::: EXERCISE INPUT

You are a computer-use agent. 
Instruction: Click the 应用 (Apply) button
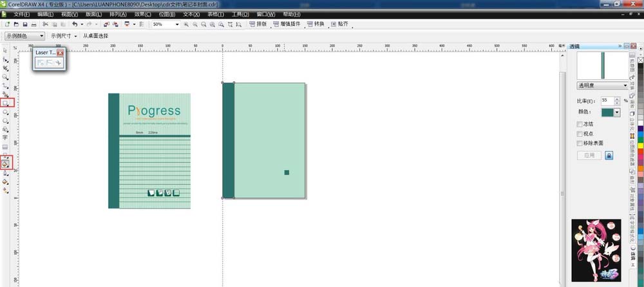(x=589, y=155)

::::::
::: EXERCISE INPUT

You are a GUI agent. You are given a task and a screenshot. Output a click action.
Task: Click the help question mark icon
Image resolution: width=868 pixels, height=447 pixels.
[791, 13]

::::::
::: EXERCISE INPUT

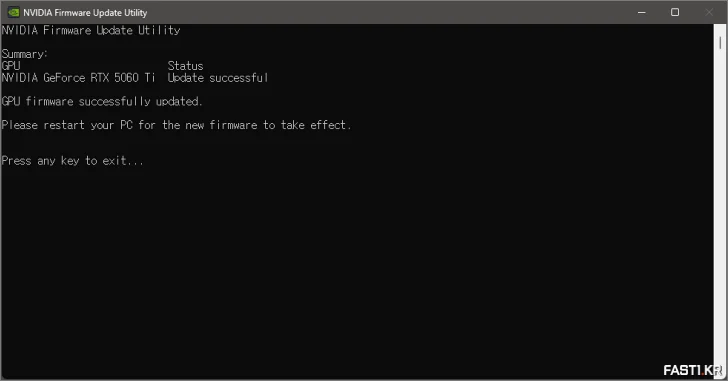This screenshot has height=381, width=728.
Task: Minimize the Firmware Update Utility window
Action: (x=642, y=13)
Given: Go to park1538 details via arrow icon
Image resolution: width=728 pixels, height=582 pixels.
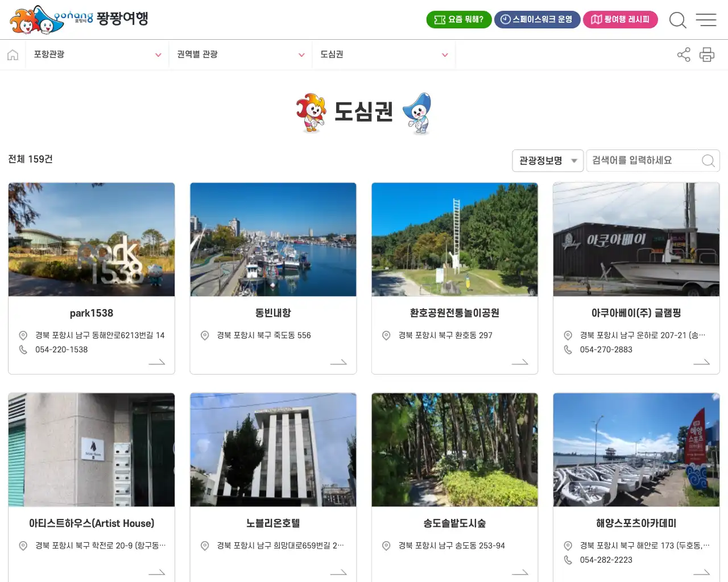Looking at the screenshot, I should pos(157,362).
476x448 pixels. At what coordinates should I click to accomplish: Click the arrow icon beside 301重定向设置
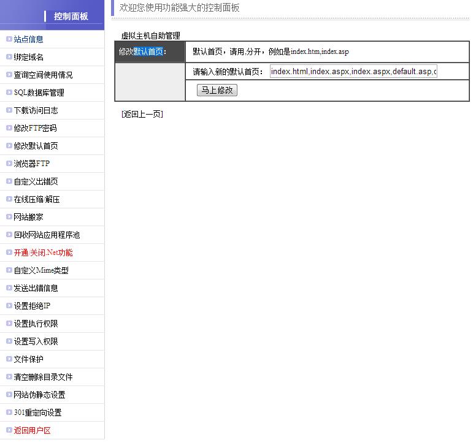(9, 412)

::::::

EXERCISE OBJECTIVE:
Please return all lines from the records that hold the word "agent".

SOLVED PROBLEM:
You are a computer-use agent. 
You are a GUI agent. You are given a task and a screenshot. Output a click action.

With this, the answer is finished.